Is it too late to save your super?
This is a trying time for everyone. And while your health should be your biggest worry, the outcome for your retirement will, for many, still be a concern.
Should you be shifting your super into cash, or is it too late to take action? Should you be shifting some or all of it into cash holdings? What should you be doing with your retirement savings?
YourLifeChoices asked SuperRatings executive director Kirby Rappell for his predictions for how coronavirus will affect retirement incomes, as well as any tips he may have for our members.
Q. This is a challenging time for superannuation and investors. Should our members be taking any action to safeguard their retirement savings?
We have been looking at this, and have tried to add some context.
It has been a challenging couple of weeks for superannuation fund members. The reality is that the pullback in markets has been sharp and has impacted member balances, on paper at least.
Overall, there remains a need to keep the current market conditions in context. For most members, while there may be a fall on paper, the only time the loss is crystallised is if you sell out. If you're in your 20-40s, your super will stay invested for another 30 to 50 years, so it's all about a long-term plan and having the confidence to stick with it.

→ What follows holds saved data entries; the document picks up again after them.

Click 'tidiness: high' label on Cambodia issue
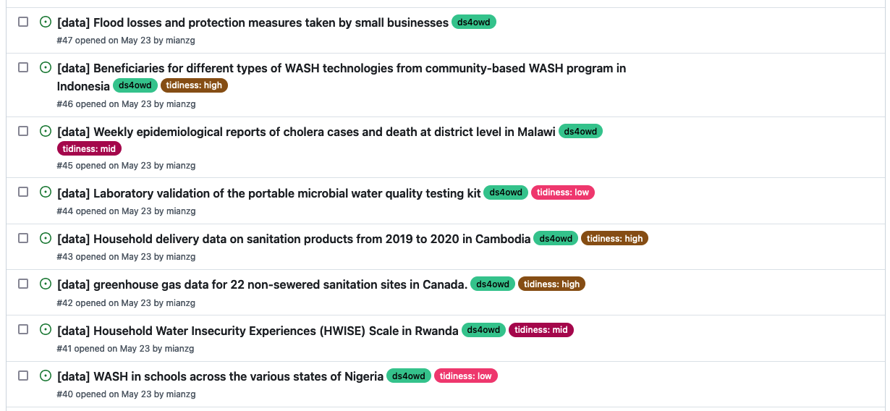Screen dimensions: 890x411 click(x=614, y=239)
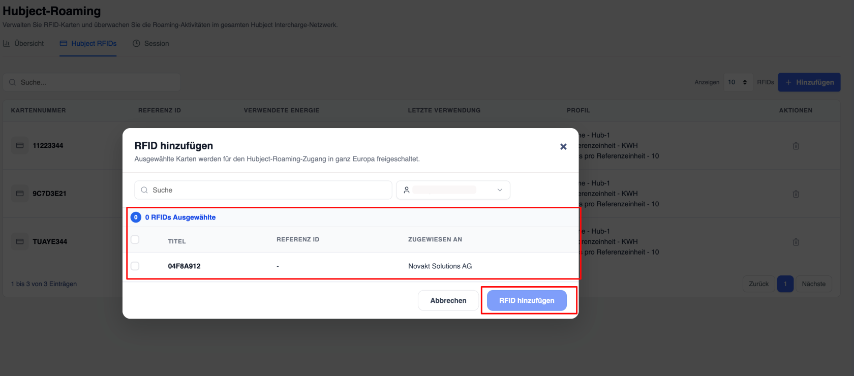Screen dimensions: 854x376
Task: Delete the 9C7D3E21 card via trash icon
Action: click(x=796, y=194)
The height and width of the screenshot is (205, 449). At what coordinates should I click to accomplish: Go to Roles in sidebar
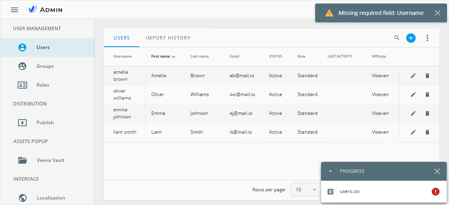(x=43, y=85)
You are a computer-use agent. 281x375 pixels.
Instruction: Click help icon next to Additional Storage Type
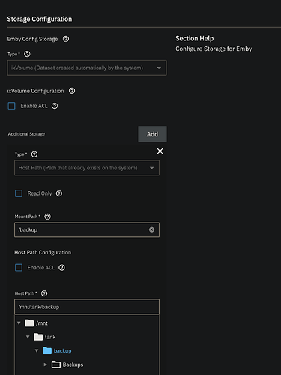tap(34, 155)
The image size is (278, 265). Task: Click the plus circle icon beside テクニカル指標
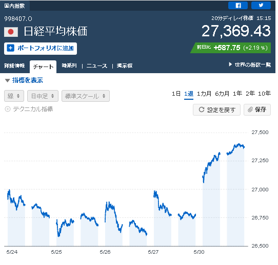click(8, 109)
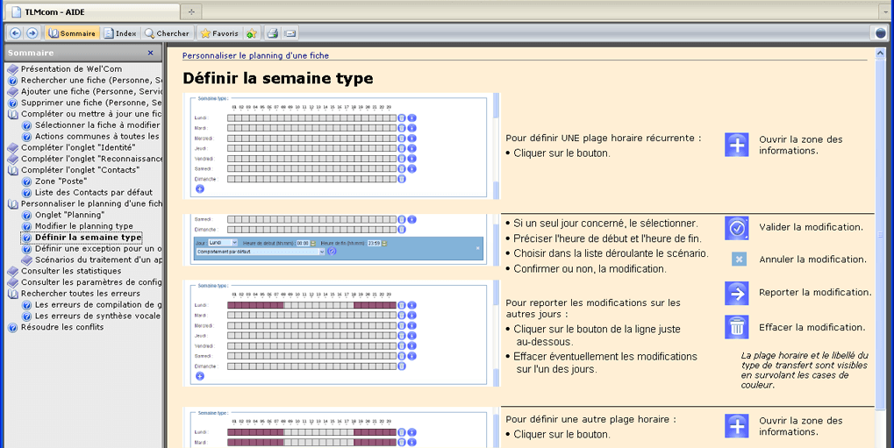This screenshot has height=448, width=894.
Task: Collapse the Compléter l'onglet "Contacts" tree node
Action: [x=13, y=170]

Q. Is it too late to switch to cash holdings?
Older members are more likely to be in more conservative options, which have been less impacted. But be careful if you consider switching to cash, as you will be locking in the fall in performance. We suggest members talk to their fund or an adviser who they trust to help ensure any decision is aligned with a long-term strategy.
Q. What asset mix should retirees be considering right now?

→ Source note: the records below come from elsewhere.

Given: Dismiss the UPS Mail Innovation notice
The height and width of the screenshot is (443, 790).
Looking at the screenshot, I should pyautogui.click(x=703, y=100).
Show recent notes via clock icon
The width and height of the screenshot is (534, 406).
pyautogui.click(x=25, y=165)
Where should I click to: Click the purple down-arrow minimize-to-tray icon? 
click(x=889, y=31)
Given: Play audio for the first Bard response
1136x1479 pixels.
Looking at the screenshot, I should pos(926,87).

In general, to reach retirement goals, you need some exposure to shares and shouldn’t get caught up in short-term noise. Even members in their 50s are likely to need to rely on their super to draw down for the next 20-30 years. Often, members will have a cash bucket setup that provides for two to three years of cash payments. This is sometimes a default offered by funds. This allows greater certainty for short-term income needs, while leaving medium/long term exposure to the market. However, for those members who have ridden the market down to date, historical experience suggests that switching to cash has not worked out well.
Q. What are your predictions for retirement savings? Should older people be worried right now?

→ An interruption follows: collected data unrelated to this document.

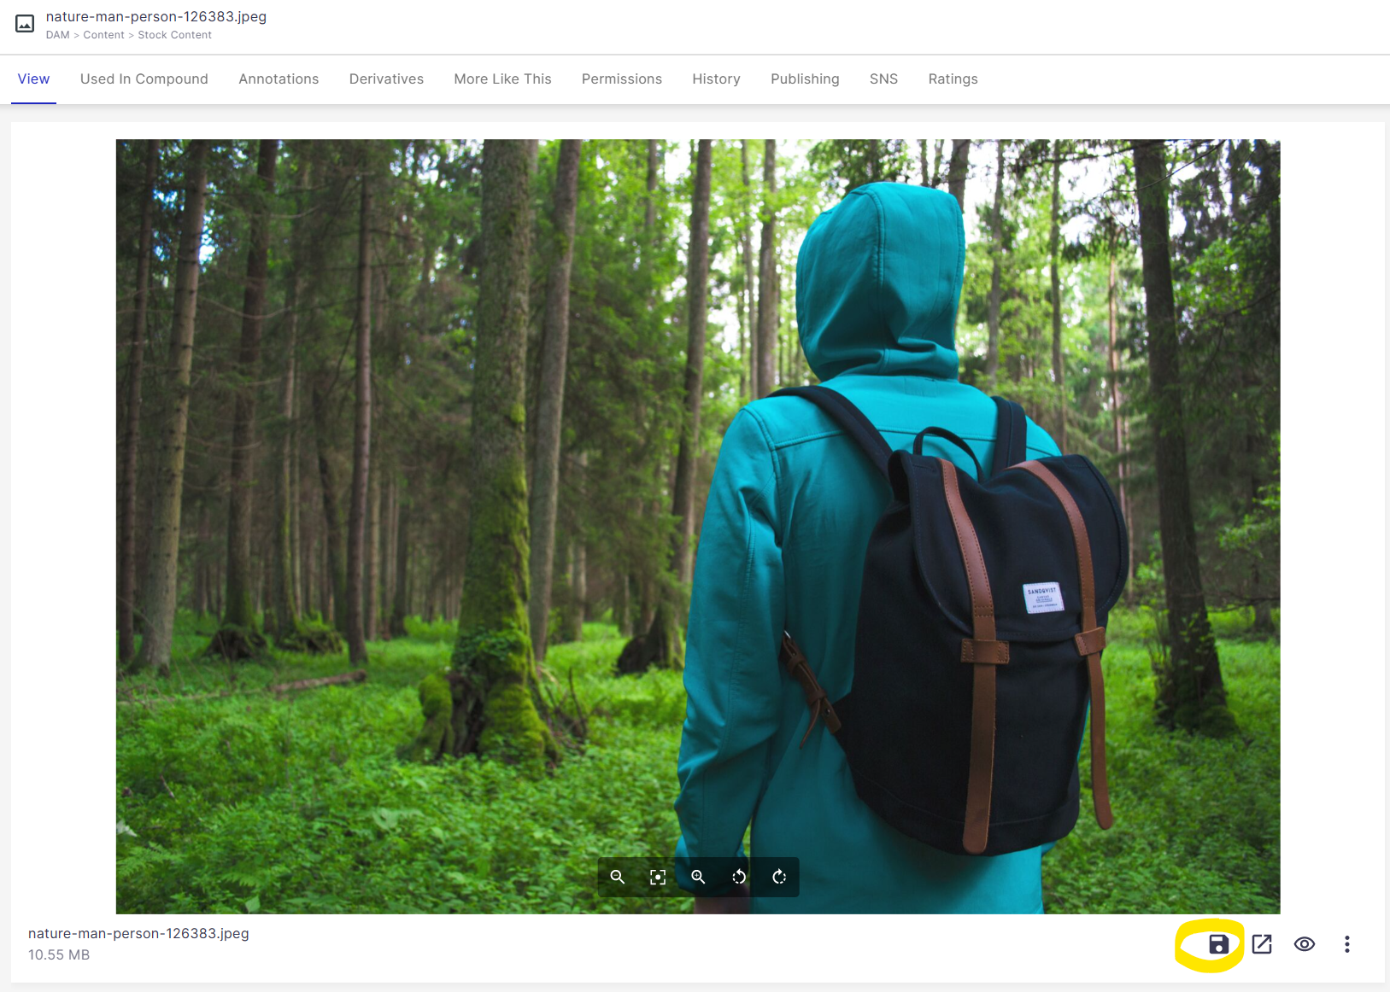Rotate the image clockwise
The image size is (1390, 992).
pos(779,877)
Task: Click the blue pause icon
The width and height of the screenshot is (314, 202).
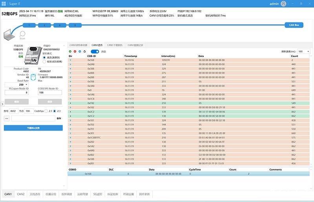Action: [x=80, y=51]
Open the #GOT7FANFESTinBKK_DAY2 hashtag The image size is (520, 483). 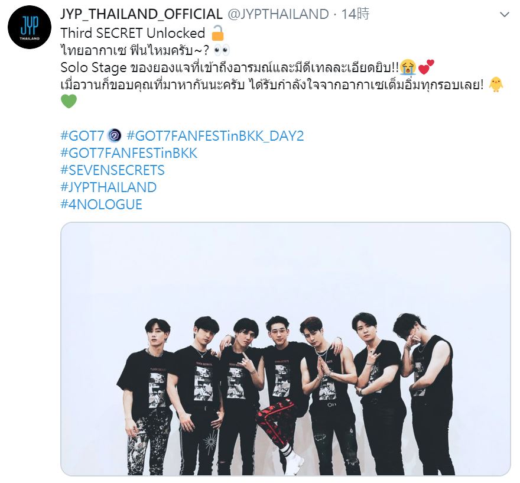pyautogui.click(x=215, y=136)
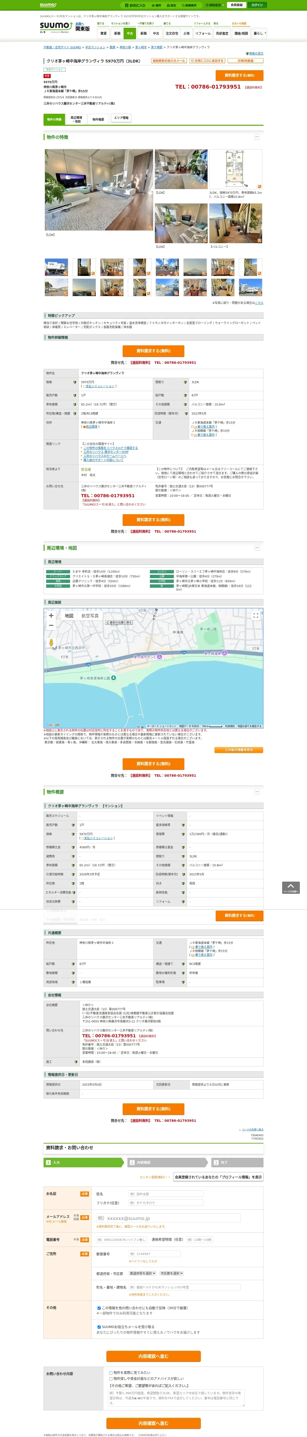Toggle the map fullscreen view icon
The image size is (307, 1437).
point(256,616)
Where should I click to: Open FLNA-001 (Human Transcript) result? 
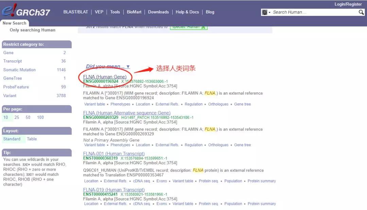(x=114, y=154)
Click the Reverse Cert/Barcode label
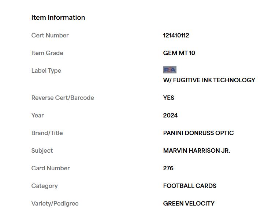The height and width of the screenshot is (214, 268). pyautogui.click(x=63, y=98)
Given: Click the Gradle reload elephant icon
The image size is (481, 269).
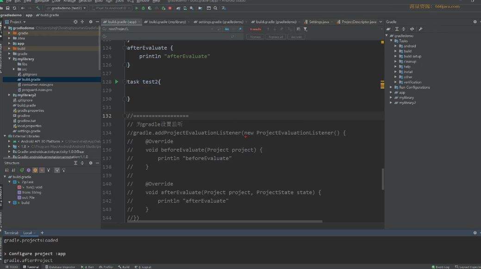Looking at the screenshot, I should point(388,29).
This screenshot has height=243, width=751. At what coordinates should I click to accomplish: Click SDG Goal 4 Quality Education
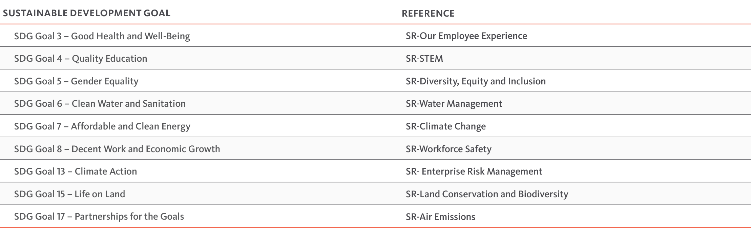pos(81,59)
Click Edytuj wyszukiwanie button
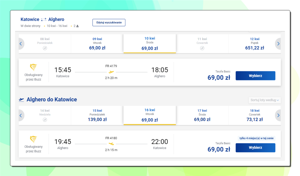This screenshot has width=300, height=176. 109,22
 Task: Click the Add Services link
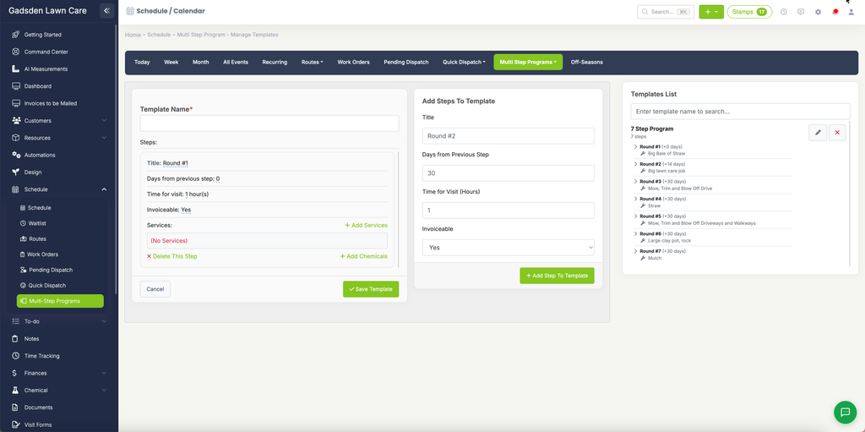[366, 226]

Over the past 10 years, we have seen events including SARS, MERS, swine flu and Ebola. Markets have worked well and delivered good returns to members.
It is likely that the average balanced-style option is down around 9.5 per cent this year. However, this number is rapidly evolving and needs to be viewed in context.
Markets and super fund members struggle to deal with uncertainty. At the moment, this is the only thing that is certain. Long-term strategy remains key to realising the long-term outcomes super fund members will rely on for their retirement.
Are you worried about your retirement savings? Have you checked your balance? What will you do to see your savings through this crisis?